=== Exercise prompt ===
Convert the data from the line with "Find the location" through the end into a two-column CSV with the headers request_text and answer_text. Give one row per request, put each field in double quotes with line breaks replaced by spaces, and leave the pictures out.

=== The records ===
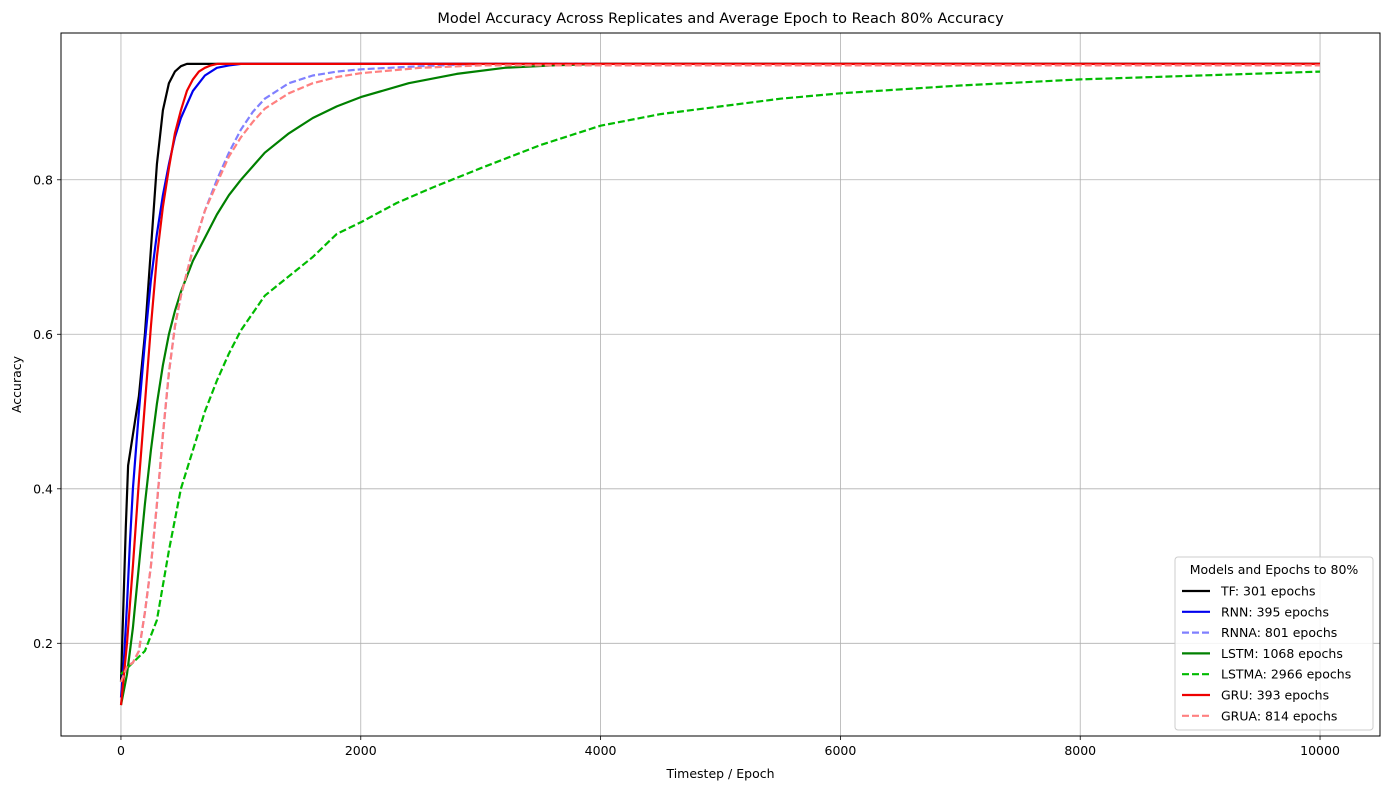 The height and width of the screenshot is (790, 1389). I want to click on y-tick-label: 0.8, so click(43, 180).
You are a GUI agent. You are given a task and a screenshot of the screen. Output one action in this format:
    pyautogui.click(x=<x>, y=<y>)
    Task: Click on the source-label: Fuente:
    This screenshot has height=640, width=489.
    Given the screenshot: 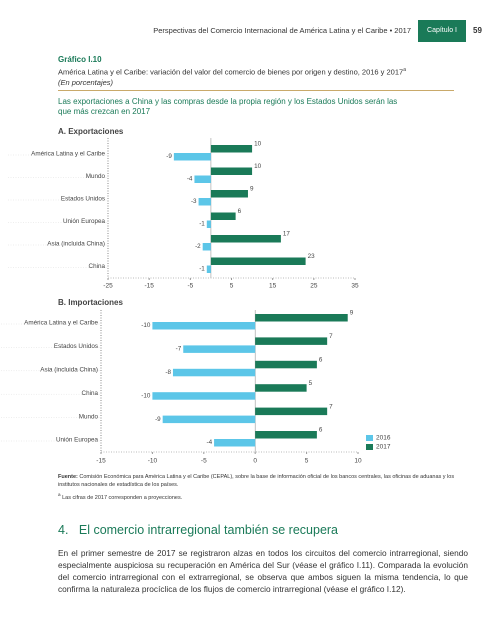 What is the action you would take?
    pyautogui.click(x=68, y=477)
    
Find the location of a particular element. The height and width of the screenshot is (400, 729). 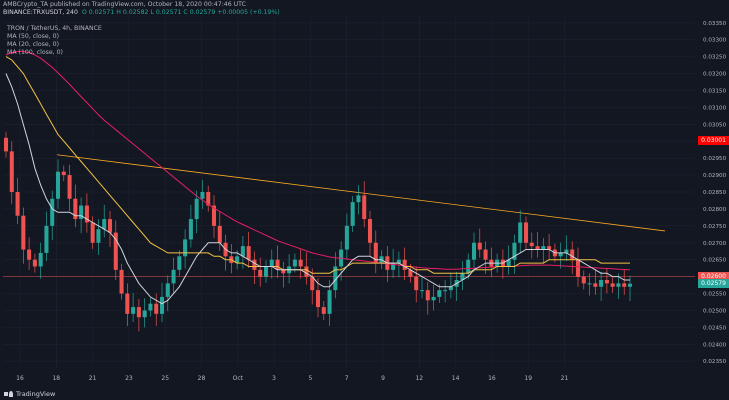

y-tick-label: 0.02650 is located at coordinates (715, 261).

=== Your response ===
request_text,answer_text
"Find the location of a particular element. The height and width of the screenshot is (400, 729).","y-tick-label: 0.02650 is located at coordinates (715, 261)."